In competitive swimming, a heat sheet is the document handed out before a meet that lists every race, every competitor, their seed times, and their lane assignments. It's the essential reference -- a compact, data-rich summary of who's racing, where they stand, and what to expect.
That's exactly what we aim to be for American politics: the essential reference for every competitive race, who's running, where they stand, and what to watch for.
The name also works on its own terms -- "heat" implies intensity, competition, and pressure; "sheet" implies a reference document, a data source, a ratings page. You don't need to know anything about swimming for the name to land.
The Gap We're Filling
The political forecasting landscape is fragmented. Qualitative raters like Cook, Sabato, and Inside Elections produce expert judgments but refuse to attach probabilities to their ratings. Quantitative outlets like the late FiveThirtyEight and Split Ticket build models but don't systematically hold other forecasters accountable. Prediction markets offer real-time pricing but suffer from illiquidity and a lack of independent quality assessment.
The Heat Sheet sits at the intersection of all three.
What We're Building
Your Local Market -- Our first project, and the flagship of The Spread, our prediction market analysis category. Every House, gubernatorial, and Senate prediction market graded daily on volume, spreads, and open interest. Not all markets are created equal -- a 62% on Kalshi doesn't mean the same thing if one market has $400,000 in open interest and a one-cent spread and another has $500 and a spread you could drive a truck through. Your Local Market is live now and updates daily.
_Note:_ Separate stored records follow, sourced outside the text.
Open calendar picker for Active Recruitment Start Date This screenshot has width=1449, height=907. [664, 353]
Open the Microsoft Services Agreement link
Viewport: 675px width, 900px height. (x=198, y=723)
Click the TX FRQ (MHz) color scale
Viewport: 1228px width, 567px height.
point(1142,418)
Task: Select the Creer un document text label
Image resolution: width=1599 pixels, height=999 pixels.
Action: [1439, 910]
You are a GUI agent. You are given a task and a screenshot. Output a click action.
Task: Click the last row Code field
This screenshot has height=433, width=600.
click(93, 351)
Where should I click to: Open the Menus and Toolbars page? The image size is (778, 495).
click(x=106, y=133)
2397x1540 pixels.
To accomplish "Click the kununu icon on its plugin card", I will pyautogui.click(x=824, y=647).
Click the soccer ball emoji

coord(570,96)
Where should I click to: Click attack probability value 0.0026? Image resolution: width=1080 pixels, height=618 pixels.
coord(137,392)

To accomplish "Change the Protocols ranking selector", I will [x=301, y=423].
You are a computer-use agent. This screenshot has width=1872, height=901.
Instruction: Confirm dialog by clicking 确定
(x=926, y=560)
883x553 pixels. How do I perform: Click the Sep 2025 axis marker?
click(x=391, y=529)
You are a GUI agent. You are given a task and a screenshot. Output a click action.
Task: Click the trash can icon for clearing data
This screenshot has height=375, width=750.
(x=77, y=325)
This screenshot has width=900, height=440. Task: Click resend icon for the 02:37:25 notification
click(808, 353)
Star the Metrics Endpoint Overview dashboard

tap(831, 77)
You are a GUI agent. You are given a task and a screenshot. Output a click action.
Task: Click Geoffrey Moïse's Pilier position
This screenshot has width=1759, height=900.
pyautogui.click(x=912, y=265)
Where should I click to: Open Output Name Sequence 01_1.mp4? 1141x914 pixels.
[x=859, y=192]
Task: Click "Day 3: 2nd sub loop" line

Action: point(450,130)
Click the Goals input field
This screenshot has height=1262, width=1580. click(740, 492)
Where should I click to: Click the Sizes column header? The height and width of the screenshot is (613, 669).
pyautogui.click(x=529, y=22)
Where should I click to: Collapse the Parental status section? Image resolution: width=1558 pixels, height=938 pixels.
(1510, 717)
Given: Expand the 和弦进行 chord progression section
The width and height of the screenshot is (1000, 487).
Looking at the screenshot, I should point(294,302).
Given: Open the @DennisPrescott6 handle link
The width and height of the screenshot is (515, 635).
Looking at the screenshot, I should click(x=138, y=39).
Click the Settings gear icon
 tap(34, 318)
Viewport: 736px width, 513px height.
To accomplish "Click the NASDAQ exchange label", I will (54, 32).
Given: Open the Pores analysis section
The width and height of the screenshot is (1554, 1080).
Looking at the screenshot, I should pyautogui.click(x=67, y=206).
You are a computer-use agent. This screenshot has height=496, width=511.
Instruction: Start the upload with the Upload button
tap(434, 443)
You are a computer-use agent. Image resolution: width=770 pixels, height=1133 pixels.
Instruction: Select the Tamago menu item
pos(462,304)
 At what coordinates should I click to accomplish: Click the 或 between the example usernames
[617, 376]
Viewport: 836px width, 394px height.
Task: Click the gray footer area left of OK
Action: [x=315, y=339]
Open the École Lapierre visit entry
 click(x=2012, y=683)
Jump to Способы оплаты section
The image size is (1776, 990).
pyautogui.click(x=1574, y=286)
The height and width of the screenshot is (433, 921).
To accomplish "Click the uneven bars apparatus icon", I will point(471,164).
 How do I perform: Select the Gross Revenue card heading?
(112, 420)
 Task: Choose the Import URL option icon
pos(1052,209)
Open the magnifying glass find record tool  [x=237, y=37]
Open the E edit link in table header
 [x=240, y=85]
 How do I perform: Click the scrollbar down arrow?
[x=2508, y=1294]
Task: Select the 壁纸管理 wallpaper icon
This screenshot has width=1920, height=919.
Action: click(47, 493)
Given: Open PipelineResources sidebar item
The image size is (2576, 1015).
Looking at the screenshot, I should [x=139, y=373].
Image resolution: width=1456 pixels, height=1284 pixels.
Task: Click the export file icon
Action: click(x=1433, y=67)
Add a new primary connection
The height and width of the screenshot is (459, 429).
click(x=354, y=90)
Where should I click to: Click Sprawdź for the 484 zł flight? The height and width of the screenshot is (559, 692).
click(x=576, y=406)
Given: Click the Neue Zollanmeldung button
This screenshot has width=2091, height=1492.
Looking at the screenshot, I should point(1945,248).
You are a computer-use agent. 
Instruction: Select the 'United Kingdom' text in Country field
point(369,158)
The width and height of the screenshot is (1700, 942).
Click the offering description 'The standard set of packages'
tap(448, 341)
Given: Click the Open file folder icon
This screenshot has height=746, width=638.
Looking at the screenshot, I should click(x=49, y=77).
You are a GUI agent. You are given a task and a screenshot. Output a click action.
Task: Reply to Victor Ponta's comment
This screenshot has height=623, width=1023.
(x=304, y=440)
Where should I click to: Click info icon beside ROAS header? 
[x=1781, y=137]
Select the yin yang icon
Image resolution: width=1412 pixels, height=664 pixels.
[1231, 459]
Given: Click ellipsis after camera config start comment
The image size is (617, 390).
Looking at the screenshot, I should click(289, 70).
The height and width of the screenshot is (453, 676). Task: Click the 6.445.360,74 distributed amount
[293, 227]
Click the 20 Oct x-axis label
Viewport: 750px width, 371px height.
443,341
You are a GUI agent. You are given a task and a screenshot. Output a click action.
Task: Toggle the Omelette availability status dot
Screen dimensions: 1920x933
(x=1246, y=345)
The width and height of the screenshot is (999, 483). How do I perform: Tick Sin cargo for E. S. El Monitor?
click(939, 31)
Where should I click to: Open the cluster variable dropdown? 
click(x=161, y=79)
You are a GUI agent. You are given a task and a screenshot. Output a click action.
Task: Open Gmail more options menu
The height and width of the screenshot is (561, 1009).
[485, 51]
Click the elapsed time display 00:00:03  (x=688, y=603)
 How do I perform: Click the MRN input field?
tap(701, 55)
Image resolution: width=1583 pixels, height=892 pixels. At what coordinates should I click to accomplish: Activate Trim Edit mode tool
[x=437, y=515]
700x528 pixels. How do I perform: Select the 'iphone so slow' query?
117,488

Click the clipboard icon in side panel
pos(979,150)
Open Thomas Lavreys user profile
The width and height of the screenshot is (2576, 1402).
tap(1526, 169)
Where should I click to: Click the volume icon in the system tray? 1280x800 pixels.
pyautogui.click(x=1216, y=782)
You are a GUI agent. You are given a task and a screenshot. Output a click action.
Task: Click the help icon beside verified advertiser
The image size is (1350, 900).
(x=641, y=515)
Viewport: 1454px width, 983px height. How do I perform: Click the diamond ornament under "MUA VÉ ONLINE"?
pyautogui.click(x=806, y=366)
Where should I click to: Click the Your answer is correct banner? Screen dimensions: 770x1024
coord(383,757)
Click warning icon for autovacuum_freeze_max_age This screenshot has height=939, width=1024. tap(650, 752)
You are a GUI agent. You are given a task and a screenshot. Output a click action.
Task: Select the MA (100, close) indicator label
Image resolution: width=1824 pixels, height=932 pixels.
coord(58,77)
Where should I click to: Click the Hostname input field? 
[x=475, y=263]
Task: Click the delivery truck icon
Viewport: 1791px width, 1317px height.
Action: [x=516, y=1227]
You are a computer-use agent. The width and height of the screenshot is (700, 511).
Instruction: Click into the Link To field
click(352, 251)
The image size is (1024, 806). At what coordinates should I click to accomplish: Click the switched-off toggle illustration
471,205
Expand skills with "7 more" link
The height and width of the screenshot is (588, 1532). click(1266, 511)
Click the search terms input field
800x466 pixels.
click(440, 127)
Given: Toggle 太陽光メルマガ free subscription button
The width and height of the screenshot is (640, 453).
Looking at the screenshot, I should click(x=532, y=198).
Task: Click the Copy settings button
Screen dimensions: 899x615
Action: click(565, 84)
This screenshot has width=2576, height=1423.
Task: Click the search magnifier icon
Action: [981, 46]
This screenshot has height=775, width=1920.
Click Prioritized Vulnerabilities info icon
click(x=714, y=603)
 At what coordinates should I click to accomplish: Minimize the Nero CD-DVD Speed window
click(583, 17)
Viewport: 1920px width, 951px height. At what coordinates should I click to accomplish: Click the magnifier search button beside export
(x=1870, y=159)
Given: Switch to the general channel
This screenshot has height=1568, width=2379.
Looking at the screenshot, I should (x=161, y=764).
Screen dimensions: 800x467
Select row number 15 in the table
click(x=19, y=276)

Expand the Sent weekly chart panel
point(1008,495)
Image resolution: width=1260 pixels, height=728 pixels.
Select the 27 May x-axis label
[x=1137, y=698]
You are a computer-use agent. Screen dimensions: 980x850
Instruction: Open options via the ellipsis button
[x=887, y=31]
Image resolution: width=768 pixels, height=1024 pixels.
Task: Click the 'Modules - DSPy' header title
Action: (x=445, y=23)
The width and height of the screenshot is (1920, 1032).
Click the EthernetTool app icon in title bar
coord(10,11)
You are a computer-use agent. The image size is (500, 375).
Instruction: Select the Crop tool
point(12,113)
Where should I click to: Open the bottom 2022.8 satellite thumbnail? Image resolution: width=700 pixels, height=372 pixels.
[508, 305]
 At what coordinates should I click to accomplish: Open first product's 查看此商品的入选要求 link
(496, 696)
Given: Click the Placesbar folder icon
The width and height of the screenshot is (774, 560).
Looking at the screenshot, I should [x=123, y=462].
Race Ratings -- Every competitive House, Senate, and gubernatorial race rated on the standard scale, but with a critical difference: every rating comes with an explicit estimated margin range and implied win probability.
Decision Desk Scorecards -- Nobody systematically tracks how well AP, DDHQ, Fox, CNN, and NBC perform on election night. We will.
Who We Are
We're a group of high school students in Evanston, Illinois who love data and politics. We believe election forecasting should be transparent, calibrated, and accountable -- and that you don't need a newsroom budget to do it well.
Our Promise
Every claim we make will be backed by data. Every projection we publish will be scored after the fact. We grade ourselves with the same rigor we apply to everyone else.
Welcome to The Heat Sheet. We're just getting started.